From the University of Cambridge comes ELECTION, an insightful politics podcast; asking the questions that no one else is in the run-up to the British General Election with the most interesting people inside and outside the political arena. Here below are the latest podcasts.
#9 – Simon Szreter on conspiracy theories, trust in politics & solutions
It is said that trust in politics is at an all-time low. Our politicians are seen as out of touch and out to fill their own pockets. But when does mistrust become something more profound? This week we discuss this phenomenon in its most extreme form: conspiracy theories. What conspiracy theories do the British public believe? How commonplace are they, and how have they spread? Are people really so wrong to believe that the world is run by a secret elite? We interview a team of Cambridge researchers for answers. Then David turns to Professor Simon Szreter – social historian and founder of ‘History & Policy’ – to discuss how academics are trying to find ways of restoring the public’s faith in politics, and bridge the gap between the politicians’ narrow view of the world and how the voters see it. The team also discuss the television debates, politicians’ use (and abuse) of facts and figures, Tony Blair, and UKIP’s strategy for electoral success.
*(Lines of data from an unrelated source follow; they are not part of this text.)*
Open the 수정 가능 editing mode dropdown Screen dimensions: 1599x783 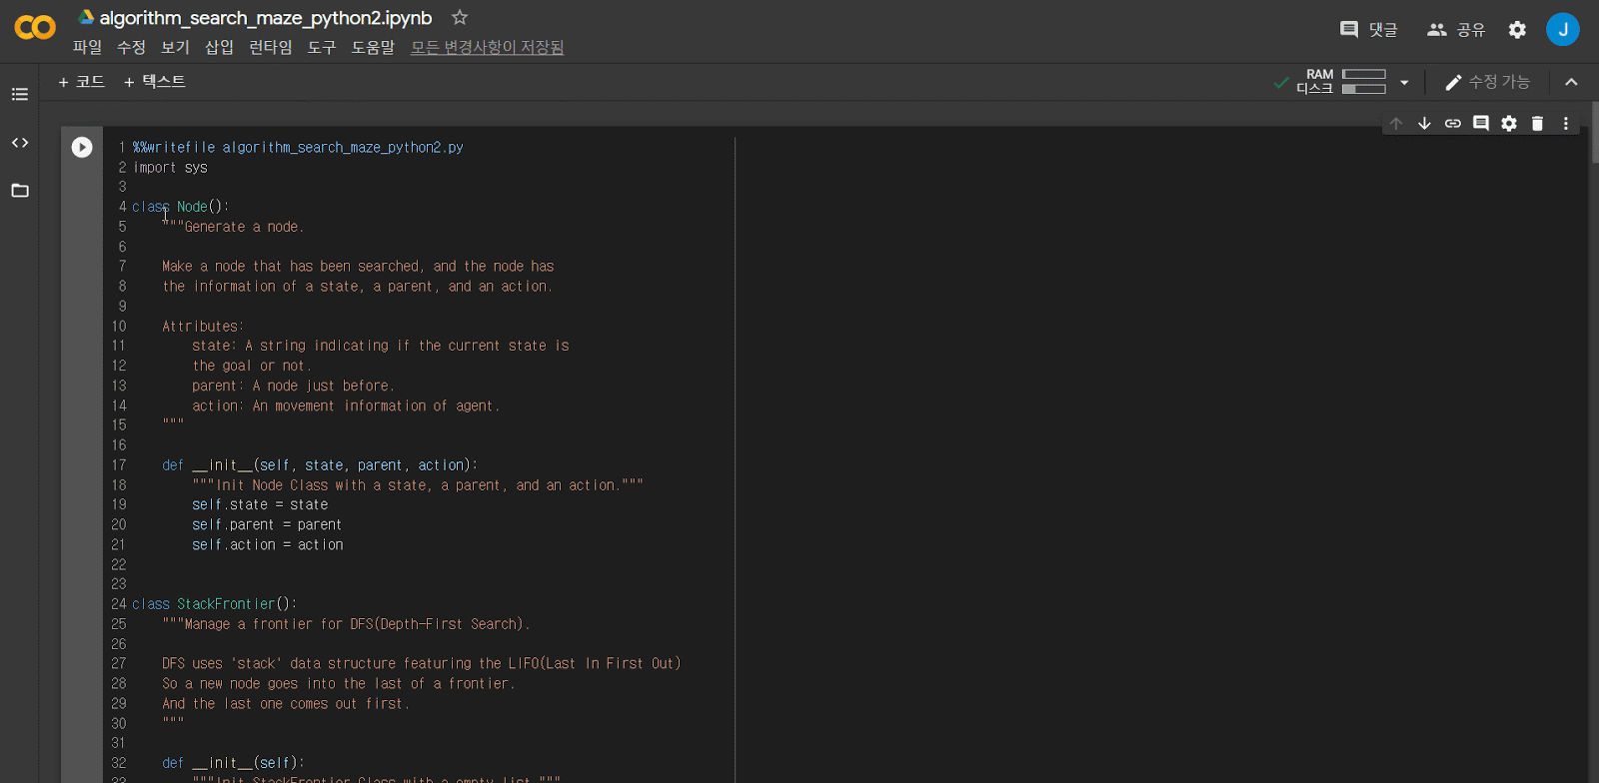pos(1487,82)
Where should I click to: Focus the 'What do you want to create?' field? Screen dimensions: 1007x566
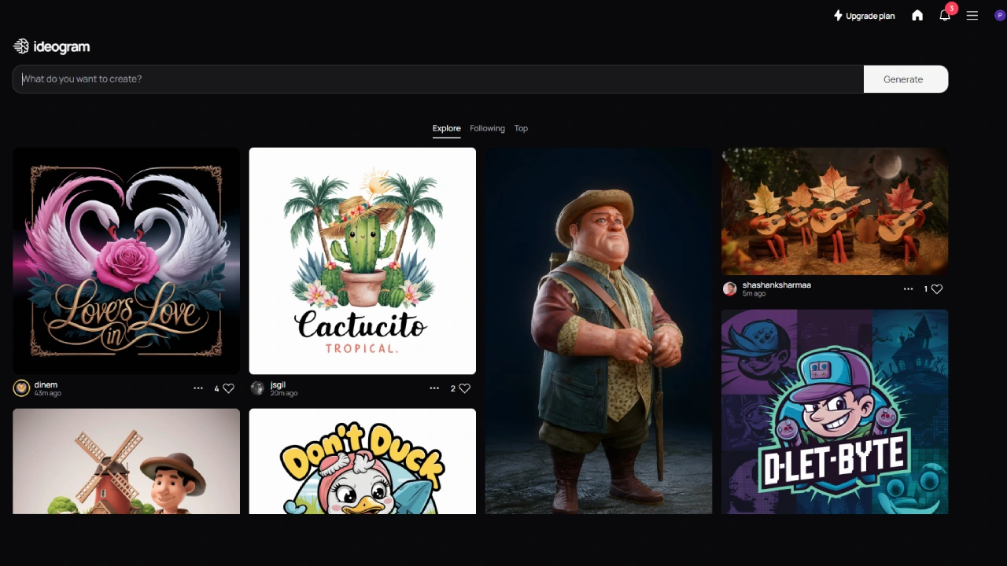click(437, 79)
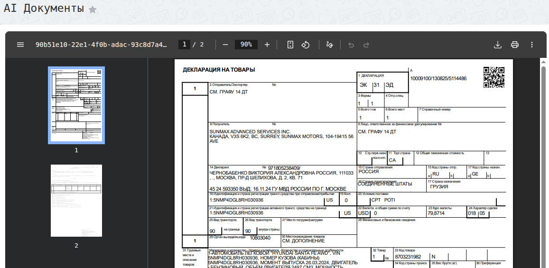
Task: Click the undo arrow in toolbar
Action: tap(351, 45)
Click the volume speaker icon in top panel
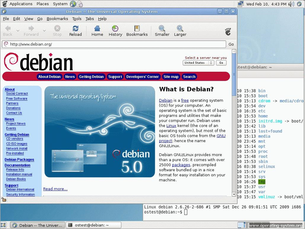Screen dimensions: 305x229 click(x=291, y=4)
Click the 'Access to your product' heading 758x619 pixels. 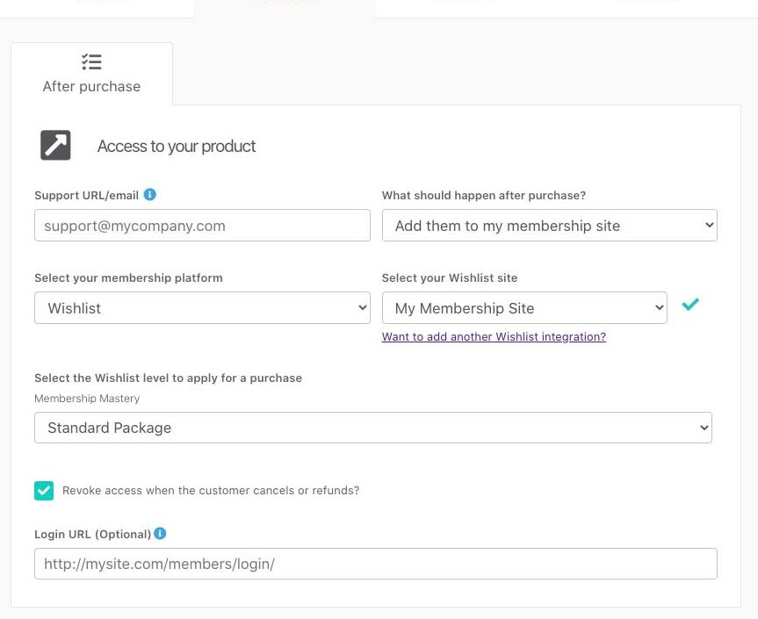coord(177,147)
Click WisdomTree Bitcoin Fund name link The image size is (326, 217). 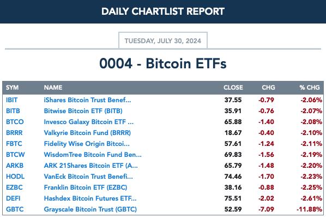[93, 155]
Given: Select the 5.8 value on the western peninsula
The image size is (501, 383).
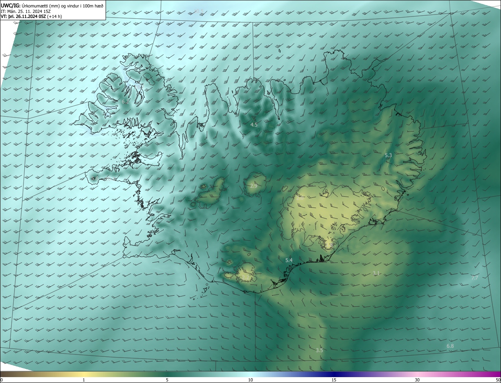Looking at the screenshot, I should coord(94,179).
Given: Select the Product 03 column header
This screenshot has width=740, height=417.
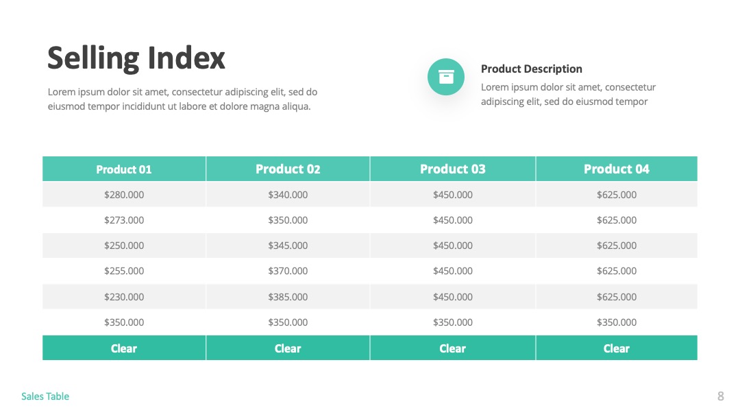Looking at the screenshot, I should click(x=453, y=169).
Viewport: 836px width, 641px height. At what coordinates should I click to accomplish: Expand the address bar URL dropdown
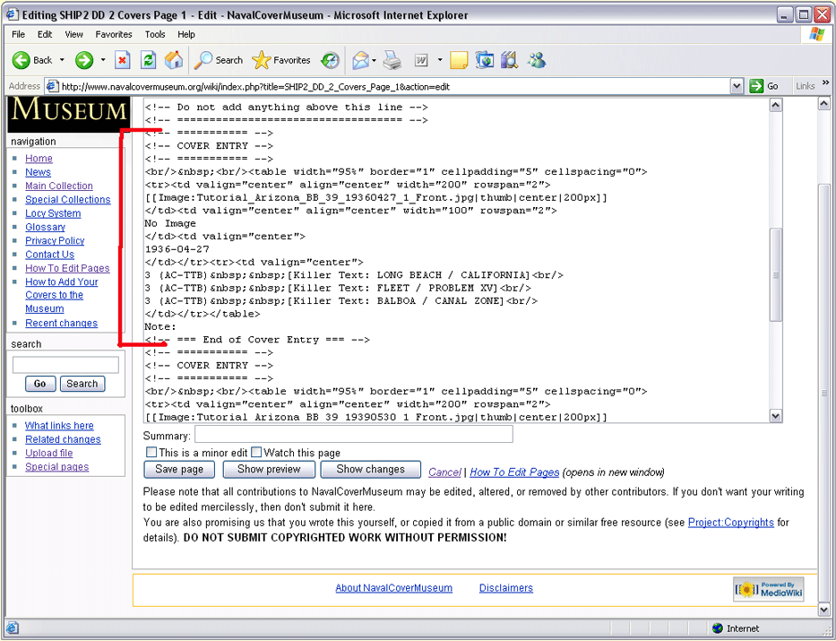click(x=737, y=86)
#10 – Barbara Sahakian on political psychology, society & mental health
Are our brains hardwired to be left-wing or right-wing? How did mental health become a hot political issue? What advice can brain scientists give politicians to help get their message across? This week David interviews Professor Barbara Sahakian – the renowned neuropsychologist who has worked with the UK government on questions of mental health and well-being – to discover the lessons of new scientific research for our politics. The team then discuss the Labour and Conservative manifestos and the inner tensions they reveal within the parties, and what their pledges really mean in an age of coalitions and compromise. And, in the week when Hilary Clinton declared her presidential candidacy, we debate the time spans of political campaigns in the U.K. and the U.S., and the different ways the two countries do politics.
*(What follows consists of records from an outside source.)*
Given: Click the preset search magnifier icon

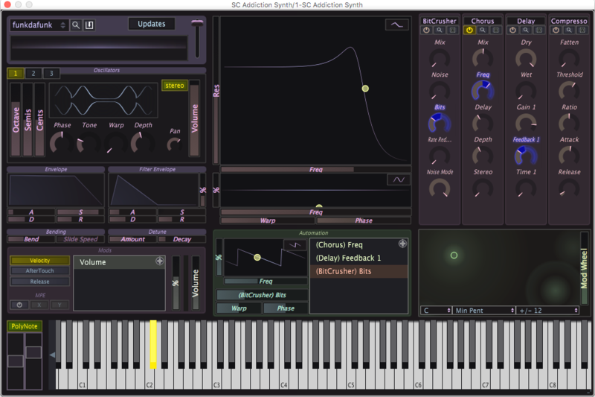Looking at the screenshot, I should 76,25.
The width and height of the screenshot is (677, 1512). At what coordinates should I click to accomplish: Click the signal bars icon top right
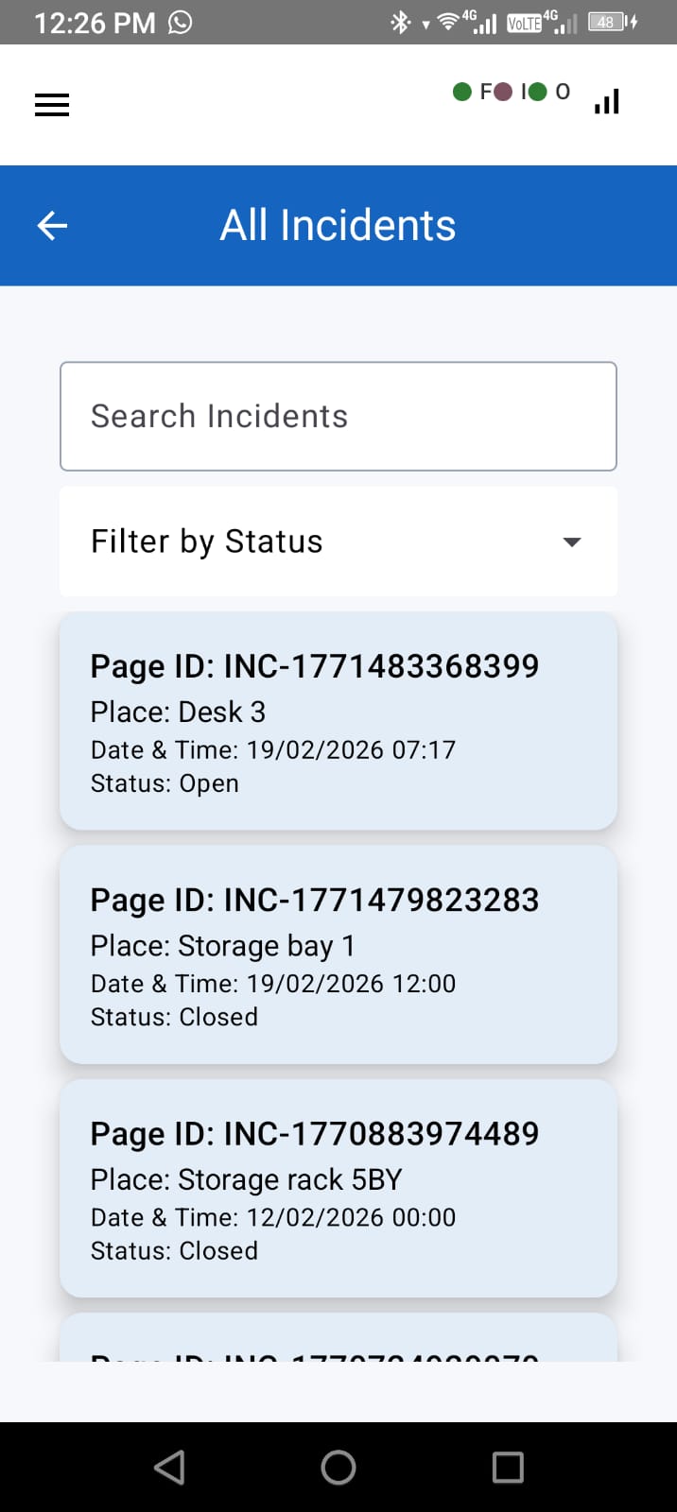606,99
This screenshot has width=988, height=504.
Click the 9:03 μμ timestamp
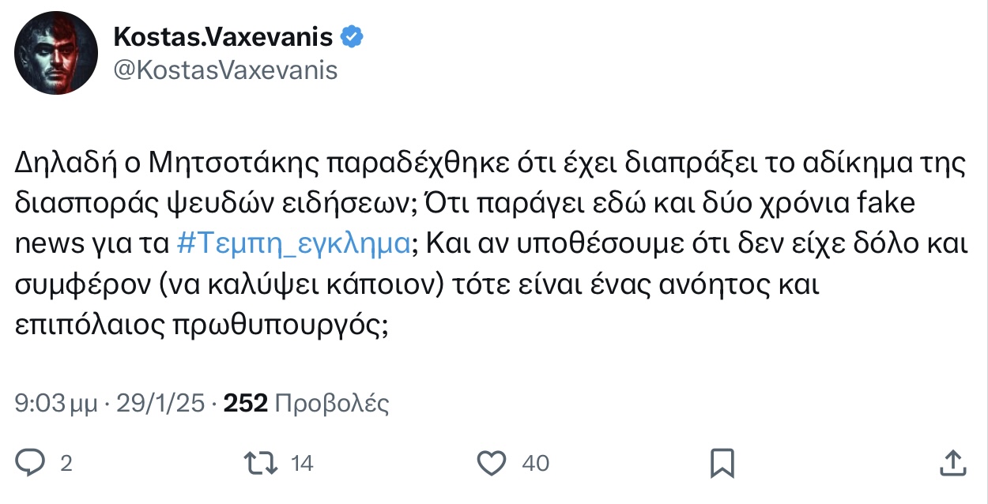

#11 – Sherry Coutu on education, stimulating business & coalitions
In this election the economy has been centre stage – we know what the politicians think, but what about the business community? Are the fortunes of British business rising or falling? Can the UK economy really compete with the likes of China and the US? How can our education system prepare the next generation for the global marketplace? David puts these questions to Sherry Coutu CBE – one of this country’s most respected entrepreneurs and investors – to discuss the relationship between business, technology, and government. The team also debate whether democracies can grapple with complex economic problems; plus first-past-the-post in multi-party elections, the fate of the Liberal Democrats, and in light of this week’s election result in Finland, our tendency to idolise Nordic politics.
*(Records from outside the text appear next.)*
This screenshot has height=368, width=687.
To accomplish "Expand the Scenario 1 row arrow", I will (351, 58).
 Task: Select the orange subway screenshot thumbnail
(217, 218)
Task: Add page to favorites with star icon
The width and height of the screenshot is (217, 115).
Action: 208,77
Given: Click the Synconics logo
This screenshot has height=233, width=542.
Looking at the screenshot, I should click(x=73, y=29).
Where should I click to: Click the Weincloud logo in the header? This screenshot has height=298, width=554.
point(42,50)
#12 – Richard N. Haass on foreign policy, the US perspective on this election & Northern Ireland PLUS Student apathy in 2015
K politicians have defined this election as the most important for a generation, but is that how it’s seen outside the British bubble? Is this an election with worldwide implications, or has it been blown out of proportion? And why has foreign policy been so neglected in this campaign? We put these questions to Richard N. Haass – senior American diplomat, President of the Council on Foreign Relations, and adviser to four US Presidents from George HW Bush to Barack Obama – to discuss our election through American eyes. We then turn to Northern Ireland where Mr Haass was US Special Envoy, to discuss the peace process, NI’s potentially important role in this election, and whether The Troubles are truly over.
Also this week, we ask a group of first time student voters for their perspective – what’s been memorable about their first election, why apathy is so prevalent among young people, and is there room for any optimism about the future? Finally, the regular team discuss the similarities and differences between the 1992 and 2015 general elections, the coalition options no-one is talking about, and whether Ed Miliband was right to engage with Russell Brand.
#13 – David Howarth on winning an election, Polling Day & predictions
With one day to go, we interview the former politician and academic David Howarth – who won a surprise victory to become the Liberal Democrat MP for Cambridge in 2005 – for his insight on the twists and turns of Polling Day, and the daily pressures of life in Westminster. In a refreshingly candid discussion, he reveals why the ‘public mood’ is a myth, what it’s really like on the campaign trail, why the legacy of the MP expenses scandal makes him fear for the future of our democracy, and how Alex Salmond predicted the key role of minor parties almost a decade ago. Also in this episode, we speak to Khue Pham – foreign correspondent for the leading German newspaper Die Zeit – for a German’s perspective on the quirks of British elections, and whether a grand coalition of Labour and the Conservatives is the answer to our political stalemate. Finally, our regular panel assess their predictions from earlier podcasts, and give their own forecasts for the final results.